On Fri, Dec 7, 2012 at 2:32 PM, Souvik Banerjee <[EMAIL PROTECTED]>wrote:

> Hi Bejoy,
>
> That's wonderful. Thanks for your reply.
> What I was wondering if HIVE can do map side join with more than one
> condition on JOIN clause.
> I'll simply try it out and post the result.
>
> Thanks once again.
>
> Regards,
> Souvik.
>
>  On Fri, Dec 7, 2012 at 2:10 PM, <[EMAIL PROTECTED]> wrote:
>
>> **
>> Hi Souvik
>>
>> In earlier versions of hive you had to give the map join hint. But in
>> later versions just set hive.auto.convert.join = true;
>> Hive automatically selects the smaller table. It is better to give the
>> smaller table as the first one in join.
>>
>> You can use a map join if you are joining a small table with a large one,
>> in terms of data size. By small, better to have the smaller table size in
>> range of MBs.
>> Regards
>> Bejoy KS
>>
>> Sent from remote device, Please excuse typos
>> ------------------------------
>> *From: *Souvik Banerjee <[EMAIL PROTECTED]>
>> *Date: *Fri, 7 Dec 2012 13:58:25 -0600
>> *To: *<[EMAIL PROTECTED]>
>> *ReplyTo: *[EMAIL PROTECTED]
>> *Subject: *Map side join
>>
>> Hello everybody,
>>
>> I have got a question. I didn't came across any post which says somethign
>> about this.
>> I have got two tables. Lets say A and B.
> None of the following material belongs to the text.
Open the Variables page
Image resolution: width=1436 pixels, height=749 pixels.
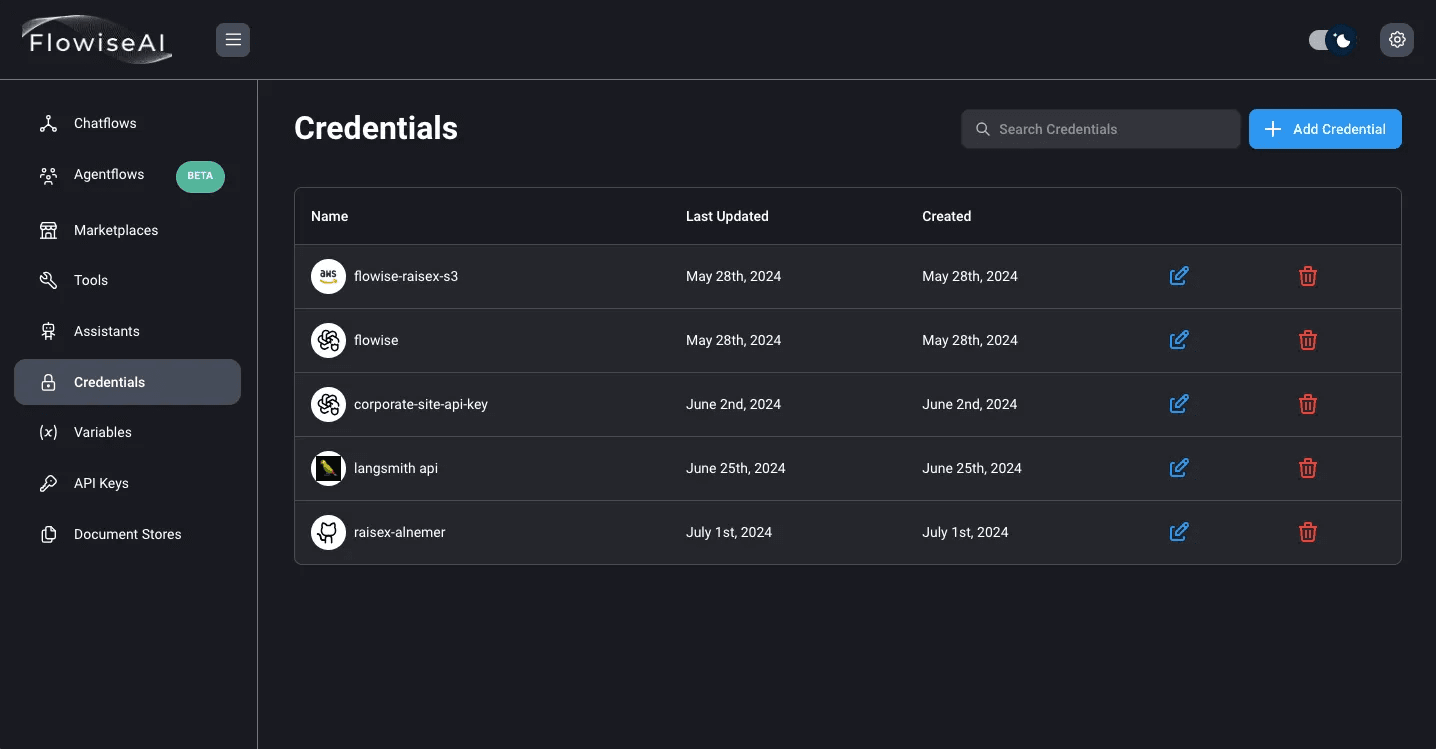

>> I want to join A & B in HIVE. I am currently using HIVE 0.9 version.
>> The join would be on few columns. like on (A.id1 = B.id1) AND (A.id2 >> B.id2) AND (A.id3 = B.id3)
>>
>> Can I ask HIVE to use map side join in this scenario? Should I give a
>> hint to HIVE by saying /*+mapjoin(B)*/
>>
>> Get back to me if you want any more information in this regard.
>>
>> Thanks and regards,
>> Souvik.
>>
>
>